Layout and lighting were the two most visually altered components of the project. What used to be a typical 1980s rectangular building filled with cubicles, stuffy hallways, and dark rooms, has been transformed through predominantly glass walls, sky lighting, and lighting controls. “When customers visited, they were presented with a lot of walls and hallways and really could not get a sense of all that went on here or the dynamics of the company,” Spanfelner says. Now, guests enter through a lobby and are transitioned into an atrium where they can see a variety of functions from one vantage point, such as the manufacturing floor, customer service area, product development, and open conference rooms. Everyone in the building has access to natural light through perimeter glass, skylights, and strategically placed hallways.
Certification LEED Gold
Site Preferred parking for low-emitting and fuel-efficient vehicles
Water Low-flow fixtures and waterless systems in bathrooms and cafeteria
Materials Recycled 70% of construction debris, recycled content in 25% of building materials
Energy Lighting controls, reflective roof materials
Landscape No irrigation required, 100 mature trees relocated
“We developed what we call the baseline energy model,” Spanfelner says. “We took the original design of the building and used that model to make choices. Every time we made choices regarding window glass or roof treatment or ceiling tiles or lighting systems, we put that data back into the same model, and it would output what our improved efficiencies would be, which ultimately led to the exceptional results we are getting from an energy consumption perspective.”

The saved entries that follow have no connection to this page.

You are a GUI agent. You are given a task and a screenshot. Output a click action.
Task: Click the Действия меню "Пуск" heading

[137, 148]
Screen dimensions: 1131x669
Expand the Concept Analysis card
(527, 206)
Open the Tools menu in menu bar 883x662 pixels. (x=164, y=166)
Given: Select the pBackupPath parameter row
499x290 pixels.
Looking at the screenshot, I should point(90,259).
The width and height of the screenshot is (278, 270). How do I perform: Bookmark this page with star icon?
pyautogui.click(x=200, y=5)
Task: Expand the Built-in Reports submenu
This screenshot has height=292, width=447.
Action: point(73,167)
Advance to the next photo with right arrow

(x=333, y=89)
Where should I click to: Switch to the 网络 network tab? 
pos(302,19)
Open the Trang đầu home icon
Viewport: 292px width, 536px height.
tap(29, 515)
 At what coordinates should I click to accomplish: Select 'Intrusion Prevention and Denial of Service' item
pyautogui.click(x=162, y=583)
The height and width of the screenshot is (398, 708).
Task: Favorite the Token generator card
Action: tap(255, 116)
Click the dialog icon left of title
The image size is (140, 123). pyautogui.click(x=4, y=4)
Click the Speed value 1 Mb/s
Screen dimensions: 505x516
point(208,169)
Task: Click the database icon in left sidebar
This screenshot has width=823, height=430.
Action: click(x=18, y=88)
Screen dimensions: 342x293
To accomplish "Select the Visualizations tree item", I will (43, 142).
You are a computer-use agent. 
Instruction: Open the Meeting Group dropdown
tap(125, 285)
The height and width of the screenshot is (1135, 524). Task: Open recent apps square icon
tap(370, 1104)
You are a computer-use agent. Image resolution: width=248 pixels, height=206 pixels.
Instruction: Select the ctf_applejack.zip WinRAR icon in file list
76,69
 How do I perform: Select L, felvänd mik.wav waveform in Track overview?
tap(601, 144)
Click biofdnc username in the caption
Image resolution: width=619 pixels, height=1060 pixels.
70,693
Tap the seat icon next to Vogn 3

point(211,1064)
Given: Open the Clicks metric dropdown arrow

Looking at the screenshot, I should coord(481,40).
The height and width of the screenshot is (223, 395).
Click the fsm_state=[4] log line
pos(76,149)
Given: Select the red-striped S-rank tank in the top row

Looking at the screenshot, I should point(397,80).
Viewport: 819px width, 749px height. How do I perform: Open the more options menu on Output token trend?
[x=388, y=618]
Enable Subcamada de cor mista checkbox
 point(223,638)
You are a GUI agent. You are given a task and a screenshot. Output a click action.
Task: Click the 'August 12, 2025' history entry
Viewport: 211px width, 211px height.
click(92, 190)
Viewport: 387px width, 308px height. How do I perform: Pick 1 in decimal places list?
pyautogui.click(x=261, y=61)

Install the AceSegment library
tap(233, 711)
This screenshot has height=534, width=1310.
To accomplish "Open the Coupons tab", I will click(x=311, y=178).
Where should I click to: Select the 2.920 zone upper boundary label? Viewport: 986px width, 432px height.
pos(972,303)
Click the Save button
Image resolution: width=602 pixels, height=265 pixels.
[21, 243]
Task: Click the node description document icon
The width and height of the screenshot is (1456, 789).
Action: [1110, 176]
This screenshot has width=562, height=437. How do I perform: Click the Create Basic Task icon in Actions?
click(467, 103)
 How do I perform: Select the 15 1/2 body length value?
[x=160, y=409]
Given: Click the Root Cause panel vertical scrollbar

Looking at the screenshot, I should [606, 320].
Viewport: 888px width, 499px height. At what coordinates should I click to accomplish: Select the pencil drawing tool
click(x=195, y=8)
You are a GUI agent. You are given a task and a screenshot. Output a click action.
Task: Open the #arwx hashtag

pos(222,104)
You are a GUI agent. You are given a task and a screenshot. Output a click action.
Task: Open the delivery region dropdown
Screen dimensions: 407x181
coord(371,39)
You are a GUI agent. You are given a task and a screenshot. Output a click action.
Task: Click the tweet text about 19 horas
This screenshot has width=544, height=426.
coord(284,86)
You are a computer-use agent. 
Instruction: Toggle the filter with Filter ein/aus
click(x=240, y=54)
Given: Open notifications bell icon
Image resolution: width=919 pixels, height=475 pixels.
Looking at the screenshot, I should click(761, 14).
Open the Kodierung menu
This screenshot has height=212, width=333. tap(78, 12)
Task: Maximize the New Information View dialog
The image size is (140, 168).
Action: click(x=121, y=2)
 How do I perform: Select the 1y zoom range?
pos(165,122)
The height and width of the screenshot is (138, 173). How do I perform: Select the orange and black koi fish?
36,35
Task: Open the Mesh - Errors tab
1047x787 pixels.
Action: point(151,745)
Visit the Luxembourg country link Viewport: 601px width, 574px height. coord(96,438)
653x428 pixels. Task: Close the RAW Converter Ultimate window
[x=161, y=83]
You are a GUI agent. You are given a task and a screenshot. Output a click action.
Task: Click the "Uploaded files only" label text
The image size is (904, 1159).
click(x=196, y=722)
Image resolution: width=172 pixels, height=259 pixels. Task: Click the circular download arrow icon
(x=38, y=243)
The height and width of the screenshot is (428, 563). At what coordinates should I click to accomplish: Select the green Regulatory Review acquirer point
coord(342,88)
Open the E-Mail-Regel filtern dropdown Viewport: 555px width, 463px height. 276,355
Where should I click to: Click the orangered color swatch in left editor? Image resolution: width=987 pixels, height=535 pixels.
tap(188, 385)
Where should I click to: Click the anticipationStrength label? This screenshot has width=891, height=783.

Partnering with the Rensselaer Polytechnic Institute Lighting Research Center, the company added sensors to all lighting systems that perceive the amount of natural light coming into the building; the electric lights automatically turn up and down accordingly. “It not only saves energy but creates a nice even lighting condition throughout the space,” Spanfelner explains. “Our central atrium is about 11,000 square feet, and there is hardly a light bulb on in there. Even on a cloudy day, the skylights give you a great lighting situation.”
One of the most unique features of the renovation are the light shelves that are mounted to the exterior glass. These redirect light that would otherwise be disruptive onto highly reflective ceiling tiles, filling the space with light—no blinds necessary. “They had to study where the sun was at all times during the day throughout the year to design these shelves so they are optimally located,” Spanfelner says. In the summer, the light is reflected more to save energy on air-conditioning, and in the winter, the light is soaked into the building to create natural heat.
As a bonus to the healthful, daylit new headquarters, the LEED requirements helped Welch Allyn reassess its environmental contribution. “It made us think more broadly about environmental responsibility,” Spanfelner says. “It was a way to continually help us measure where we were throughout the process.”